Ans. It is essential to know the basic data formats in Microsoft Excel, as they are used for creating financial models. Some of the common data formats are:

  • Strings: These constitute a text-type format comprising letters, numbers and even punctuations. 
  • Numbers: These are numerical values that are formatted by separating commas and using decimal places. 
  • Currencies: These comprise a monetary format that is made available in different currencies. 
  1. How can negative working capital help a business?

Ans. When an enterprise has a low inventory, it can boost its sales growth through negative working capital. In other words, a business can generate money by selling products to the customer before paying the bills to the supplier.

  1. Explain the syntax of 2 lookup functions.

Ans. Here the interviewer wants to know how proficient you are with the advanced levels of Microsoft Excel. 

You can start by mentioning how lookup functions help one find an appropriate match, be it, in a row or column. 

VLOOKUP is short for vertical lookup. With it, you can search for a particular value in a column. Then, a different value is returned from the same row of that specific value. 

The syntax for it is

=VLOOKUP(lookup_value, table_array, col_index_num, [range_lookup])

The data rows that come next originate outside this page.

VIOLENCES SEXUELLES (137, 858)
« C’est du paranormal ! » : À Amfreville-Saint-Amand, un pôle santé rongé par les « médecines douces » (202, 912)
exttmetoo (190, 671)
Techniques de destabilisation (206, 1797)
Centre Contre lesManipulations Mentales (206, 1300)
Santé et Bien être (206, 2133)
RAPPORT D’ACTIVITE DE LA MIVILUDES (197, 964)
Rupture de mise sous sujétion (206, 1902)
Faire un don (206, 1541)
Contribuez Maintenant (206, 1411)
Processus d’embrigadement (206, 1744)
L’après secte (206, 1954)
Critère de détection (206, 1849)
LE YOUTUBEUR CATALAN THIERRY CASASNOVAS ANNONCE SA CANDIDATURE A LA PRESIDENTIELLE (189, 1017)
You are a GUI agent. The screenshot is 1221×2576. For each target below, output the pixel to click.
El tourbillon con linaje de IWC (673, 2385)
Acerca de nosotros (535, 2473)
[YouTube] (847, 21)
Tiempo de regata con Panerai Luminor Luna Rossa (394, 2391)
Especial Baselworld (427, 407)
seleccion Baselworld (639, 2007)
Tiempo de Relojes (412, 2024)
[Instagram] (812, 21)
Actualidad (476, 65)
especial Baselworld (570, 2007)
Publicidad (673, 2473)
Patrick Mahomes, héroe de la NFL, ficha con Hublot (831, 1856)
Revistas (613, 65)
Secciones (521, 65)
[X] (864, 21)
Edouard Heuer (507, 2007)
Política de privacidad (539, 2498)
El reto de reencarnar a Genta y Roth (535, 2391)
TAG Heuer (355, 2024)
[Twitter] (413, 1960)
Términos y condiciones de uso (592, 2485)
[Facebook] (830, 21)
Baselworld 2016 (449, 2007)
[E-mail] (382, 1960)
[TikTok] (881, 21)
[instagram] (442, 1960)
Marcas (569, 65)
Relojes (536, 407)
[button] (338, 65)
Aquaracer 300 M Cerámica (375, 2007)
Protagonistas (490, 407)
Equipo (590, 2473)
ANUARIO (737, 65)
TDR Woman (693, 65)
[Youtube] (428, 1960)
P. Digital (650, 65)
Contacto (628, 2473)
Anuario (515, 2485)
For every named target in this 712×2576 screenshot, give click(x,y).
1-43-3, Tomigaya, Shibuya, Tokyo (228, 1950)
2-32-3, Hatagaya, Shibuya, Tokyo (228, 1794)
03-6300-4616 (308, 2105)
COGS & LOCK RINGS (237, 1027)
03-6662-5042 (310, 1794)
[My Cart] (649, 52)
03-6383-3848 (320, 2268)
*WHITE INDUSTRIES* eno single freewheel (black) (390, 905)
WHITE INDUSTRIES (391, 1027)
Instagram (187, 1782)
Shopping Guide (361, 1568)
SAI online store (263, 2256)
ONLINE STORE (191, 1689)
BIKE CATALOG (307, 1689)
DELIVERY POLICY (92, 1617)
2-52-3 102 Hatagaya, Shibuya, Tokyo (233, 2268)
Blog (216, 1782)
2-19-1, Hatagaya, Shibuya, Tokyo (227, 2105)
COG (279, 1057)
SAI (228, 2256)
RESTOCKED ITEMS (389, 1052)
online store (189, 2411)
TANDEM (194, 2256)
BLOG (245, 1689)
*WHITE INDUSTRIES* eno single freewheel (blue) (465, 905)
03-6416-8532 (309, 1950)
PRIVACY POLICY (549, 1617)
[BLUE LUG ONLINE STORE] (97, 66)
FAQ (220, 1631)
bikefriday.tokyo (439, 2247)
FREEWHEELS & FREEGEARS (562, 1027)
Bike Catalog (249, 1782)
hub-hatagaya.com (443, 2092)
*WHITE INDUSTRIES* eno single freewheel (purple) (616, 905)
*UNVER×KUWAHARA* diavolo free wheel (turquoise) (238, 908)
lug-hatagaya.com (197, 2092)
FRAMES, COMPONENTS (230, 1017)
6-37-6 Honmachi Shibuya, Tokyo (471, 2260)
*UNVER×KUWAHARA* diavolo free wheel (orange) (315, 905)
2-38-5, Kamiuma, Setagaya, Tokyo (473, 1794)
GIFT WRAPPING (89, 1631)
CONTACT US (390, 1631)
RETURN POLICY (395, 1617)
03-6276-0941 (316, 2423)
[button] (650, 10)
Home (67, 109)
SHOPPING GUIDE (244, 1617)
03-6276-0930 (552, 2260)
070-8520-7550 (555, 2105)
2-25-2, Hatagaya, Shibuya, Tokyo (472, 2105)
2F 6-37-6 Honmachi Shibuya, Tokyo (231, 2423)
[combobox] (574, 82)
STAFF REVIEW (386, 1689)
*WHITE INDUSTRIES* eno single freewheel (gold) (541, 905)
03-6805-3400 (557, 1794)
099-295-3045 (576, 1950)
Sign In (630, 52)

The second common lookup function is HLOOKUP or horizontal lookup. It looks for a value in a row and then returns another value from the same column of that particular value. 

The syntax for it is

=HLOOKUP(lookup_value, table_array, row_index_num, [range_lookup])

  1. Mention any financial reporting software you have used before. 

Ans. Here the interviewer wants to know whether you are aware of any financial reporting software that can make statements error-free. Such type of software helps a company analyse its financial strength and keep a check on the KPIs.  

QuickBooks Online is a popular tool among financial analysts. If you have used it, you can mention how you generate reports. Mention the following

  1. Creating the summary of the organisation. 
  2. Sum up the investments. 
  3. Cite the sources
  4. Find out the organisation’s valuation
  5. Add risk factors and detailed results. 

You may also have used other financial reporting software including FinAlyzer, Oracle Essbase or FactSet. Do give an overview of them while answering this financial analyst interview question. 

  1. Mention the differences between NPV and IRR if you think there are any. 

Ans. First of all, both are discounted cash flow methods to assess a company’s investments. IRR stands for Internal Rate of Return and it is used to determine the profitability of future investments using a percentage value, while NPV calculates using a dollar value. 

  1. What do you understand by financial benchmarking?

Ans. Benchmarking is the process to compare a company’s performance to other businesses. Financial benchmarking is done by running a financial analysis that helps in evaluating the efficiency in a company’s expenses. 

  1. Can you tell us how assets and liabilities affect a company’s cash flow?

Ans. There are few aspects of how a cash flow of an organisation can be affected:

  1. Change in accounts receivable
  2. Change in inventory 
  3. Change with prepaid expenses
  4. Depreciation factor
  5. Change in operating liabilities
  1. Why would you need to calculate depreciation?

Ans. Depreciation is a positive cash flow factor. It helps in reducing the book value of fixed assets a company has. 

  1. If there is an increase in accounts receivable what will happen to the cash flow?

Ans.  An increase in accounts receivable decreases cash flow. This means that customers are yet to pay for a product, usually when they purchase on credit. Cash flow will only increase when the company will collect the money. 

  1. Walk us through an investment declaration that you will show to your senior management.

Ans. Try to avoid talking about software when you are answering this interview question. Focus on elaborating your thinking process here. 

You can mention that you first try to understand the intent of an investment decision. Then you would collate income statements, cash flow statements and balance sheets. After collecting financial information, you would ask senior management if there is any change required from business partners. At the end, you may also want to suggest other investment options.